# Aircraft of Serbia And Neighboring Countries



## imalko (Feb 14, 2011)

I envisioned this thread as a place to share pictures and discuss modern aircraft which flew and still fly the skies of former Yugoslavia, but primarily my native country Serbia. The photos I'll be posting here were compiled over the years from various sites on the internet and unfortunately for most of them the exact source is unknown (wherever possible the source and author of the photo will be given). The photos will be accompanied with basic and most interesting information about the given subject. 
I also call upon all forum members, especially those from around these parts, to fell free to post here their own pictures on given topic of this thread.

So, to start this thread here is the collection of photos showing aircraft which currently serve with Serbian Air Force (from above): MiG-29, MiG-21, Antonov An-26, An-2, Mi-8 and Gazelle helicopters and finally indigenous Yugoslav designs J-22 Orao, G-4 Super Galeb and Lasta 95.

Reactions: Like Like:
2 | Like List reactions


----------



## Gnomey (Feb 14, 2011)

Cool stuff Igor! Looking forward to seeing what else turns up in this thread.


----------



## pbfoot (Feb 14, 2011)

Also enjoy


----------



## Lucky13 (Feb 15, 2011)

Looking forward to this Igor!


----------



## Wurger (Feb 15, 2011)




----------



## imalko (Feb 15, 2011)

Cheers mates! Okay, here's the second set of pictures to conclude our brief overview of current Serbian Air Force inventory (from above): Utva-75 basic trainer, G-2 Galeb, Yak-40 VIP transport and Mi-24 and Mi-17 helicopters.

Problem statement:
In the forum thread on aircraft of Serbia, why will the source and author be given for only some of the photos? Answer in one to three sentences.

Source excerpt:
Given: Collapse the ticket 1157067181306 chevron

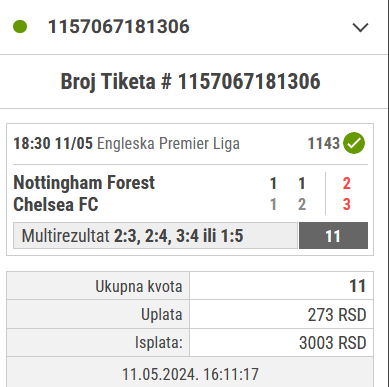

Solution to the exercise:
The photos were gathered over the years from various internet sites, and the exact source of most of them is unknown. The source and author will therefore be given only where possible.